*Objective*:
Copy the lines below word for word, leaving out the pictures.

*Exercise materials*:
»»
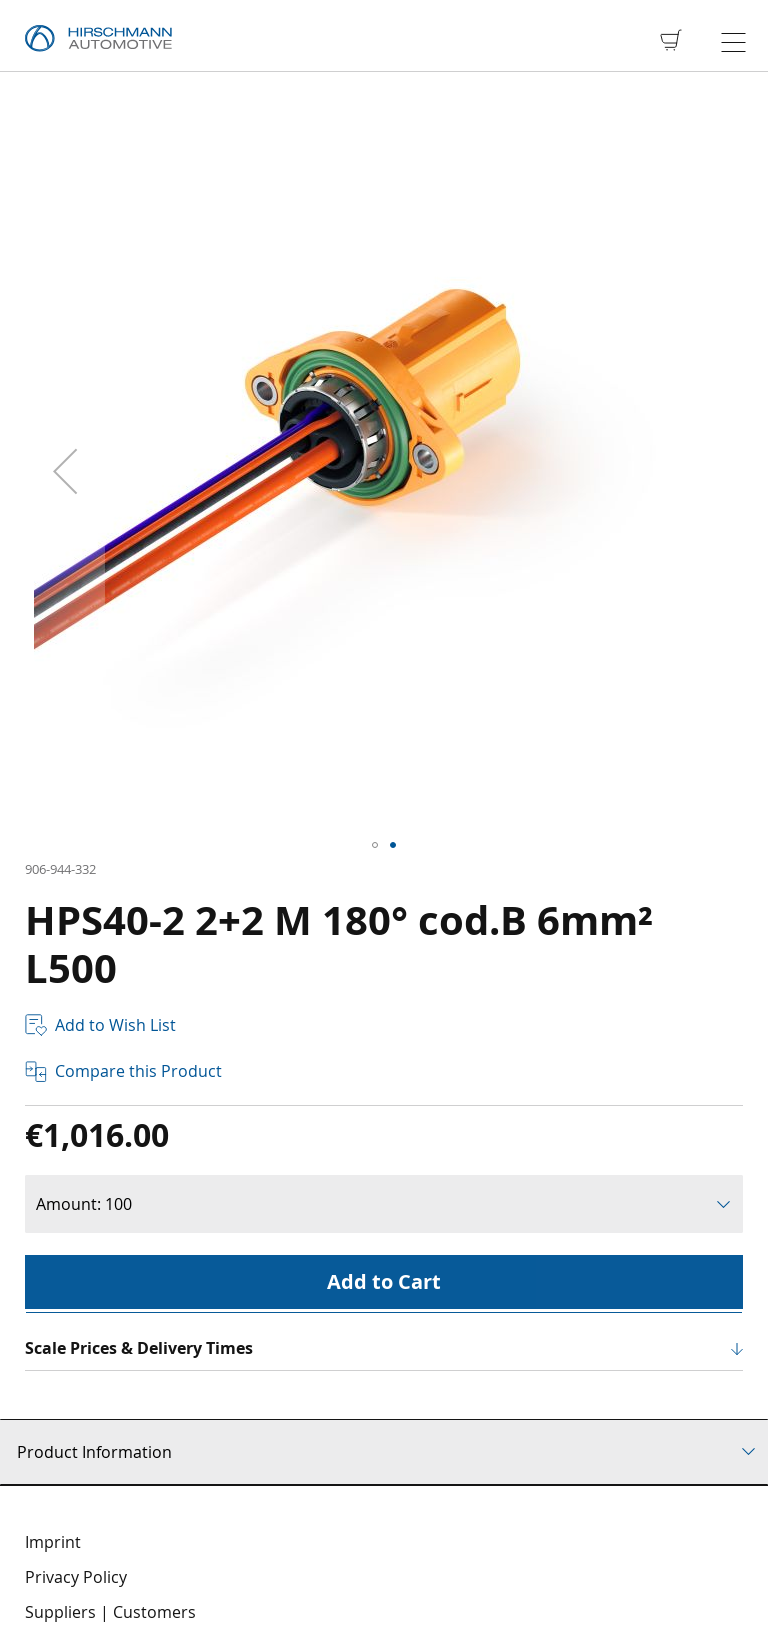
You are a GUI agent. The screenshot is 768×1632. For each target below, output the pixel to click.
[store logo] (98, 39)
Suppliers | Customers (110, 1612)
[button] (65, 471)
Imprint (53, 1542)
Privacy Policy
««
*The completed task*:
You are a GUI agent. The screenshot is 768×1632. For each target below, output the pixel to click.
[store logo] (98, 39)
Suppliers | Customers (110, 1612)
[button] (65, 471)
Imprint (53, 1542)
Privacy Policy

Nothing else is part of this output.